◆ **Listed entries**
****************

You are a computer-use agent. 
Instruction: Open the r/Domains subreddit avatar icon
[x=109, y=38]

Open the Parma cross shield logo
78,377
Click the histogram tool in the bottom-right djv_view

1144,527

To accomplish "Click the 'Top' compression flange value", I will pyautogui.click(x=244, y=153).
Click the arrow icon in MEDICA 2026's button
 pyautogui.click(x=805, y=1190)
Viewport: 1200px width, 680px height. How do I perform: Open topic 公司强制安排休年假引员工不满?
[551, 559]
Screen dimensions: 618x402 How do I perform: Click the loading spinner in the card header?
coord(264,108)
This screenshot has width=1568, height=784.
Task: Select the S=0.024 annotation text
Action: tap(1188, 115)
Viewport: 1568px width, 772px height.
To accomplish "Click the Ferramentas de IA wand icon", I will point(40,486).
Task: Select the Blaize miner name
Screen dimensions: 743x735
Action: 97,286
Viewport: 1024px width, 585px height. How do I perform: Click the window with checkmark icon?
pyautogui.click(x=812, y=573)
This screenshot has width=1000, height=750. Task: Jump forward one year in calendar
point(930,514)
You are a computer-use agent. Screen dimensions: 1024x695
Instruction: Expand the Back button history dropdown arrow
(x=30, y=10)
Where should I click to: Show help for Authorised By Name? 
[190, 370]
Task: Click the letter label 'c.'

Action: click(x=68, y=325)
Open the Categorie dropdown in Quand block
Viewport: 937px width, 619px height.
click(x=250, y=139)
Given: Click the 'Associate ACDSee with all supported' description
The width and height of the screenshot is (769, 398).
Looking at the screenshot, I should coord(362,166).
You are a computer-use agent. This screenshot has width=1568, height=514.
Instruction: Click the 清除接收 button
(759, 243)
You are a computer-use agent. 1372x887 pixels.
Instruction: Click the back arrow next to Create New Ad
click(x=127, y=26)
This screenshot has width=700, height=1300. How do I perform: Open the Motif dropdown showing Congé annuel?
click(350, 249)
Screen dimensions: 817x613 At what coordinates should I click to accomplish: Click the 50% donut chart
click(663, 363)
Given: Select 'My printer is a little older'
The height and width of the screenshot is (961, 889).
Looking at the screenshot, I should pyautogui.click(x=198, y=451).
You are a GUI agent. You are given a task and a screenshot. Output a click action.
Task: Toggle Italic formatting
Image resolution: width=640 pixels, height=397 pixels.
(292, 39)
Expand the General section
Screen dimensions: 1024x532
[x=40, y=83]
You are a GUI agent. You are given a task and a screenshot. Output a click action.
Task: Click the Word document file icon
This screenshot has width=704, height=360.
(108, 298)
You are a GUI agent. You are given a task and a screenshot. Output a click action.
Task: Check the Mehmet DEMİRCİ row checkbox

****************

◆ **Description of the task**
Set down the whole listing exactly.

◆ **Response below**
You are a computer-use agent. 
Instruction: Open the r/Domains subreddit avatar icon
[x=109, y=38]

Open the Parma cross shield logo
78,377
Click the histogram tool in the bottom-right djv_view

1144,527

To accomplish "Click the 'Top' compression flange value", I will pyautogui.click(x=244, y=153).
Click the arrow icon in MEDICA 2026's button
 pyautogui.click(x=805, y=1190)
Viewport: 1200px width, 680px height. How do I perform: Open topic 公司强制安排休年假引员工不满?
[551, 559]
Screen dimensions: 618x402 How do I perform: Click the loading spinner in the card header?
coord(264,108)
This screenshot has width=1568, height=784.
Task: Select the S=0.024 annotation text
Action: tap(1188, 115)
Viewport: 1568px width, 772px height.
To accomplish "Click the Ferramentas de IA wand icon", I will point(40,486).
Task: Select the Blaize miner name
Screen dimensions: 743x735
Action: 97,286
Viewport: 1024px width, 585px height. How do I perform: Click the window with checkmark icon?
pyautogui.click(x=812, y=573)
This screenshot has width=1000, height=750. Task: Jump forward one year in calendar
point(930,514)
You are a computer-use agent. Screen dimensions: 1024x695
Instruction: Expand the Back button history dropdown arrow
(x=30, y=10)
Where should I click to: Show help for Authorised By Name? 
[190, 370]
Task: Click the letter label 'c.'

Action: click(x=68, y=325)
Open the Categorie dropdown in Quand block
Viewport: 937px width, 619px height.
click(x=250, y=139)
Given: Click the 'Associate ACDSee with all supported' description
The width and height of the screenshot is (769, 398).
Looking at the screenshot, I should coord(362,166).
You are a computer-use agent. This screenshot has width=1568, height=514.
Instruction: Click the 清除接收 button
(759, 243)
You are a computer-use agent. 1372x887 pixels.
Instruction: Click the back arrow next to Create New Ad
click(x=127, y=26)
This screenshot has width=700, height=1300. How do I perform: Open the Motif dropdown showing Congé annuel?
click(350, 249)
Screen dimensions: 817x613 At what coordinates should I click to accomplish: Click the 50% donut chart
click(663, 363)
Given: Select 'My printer is a little older'
The height and width of the screenshot is (961, 889).
Looking at the screenshot, I should pyautogui.click(x=198, y=451).
You are a GUI agent. You are given a task and a screenshot. Output a click action.
Task: Toggle Italic formatting
Image resolution: width=640 pixels, height=397 pixels.
(292, 39)
Expand the General section
Screen dimensions: 1024x532
[x=40, y=83]
You are a GUI agent. You are given a task and a screenshot. Output a click action.
Task: Click the Word document file icon
This screenshot has width=704, height=360.
(108, 298)
You are a GUI agent. You are given a task and a screenshot. Output a click action.
Task: Check the Mehmet DEMİRCİ row checkbox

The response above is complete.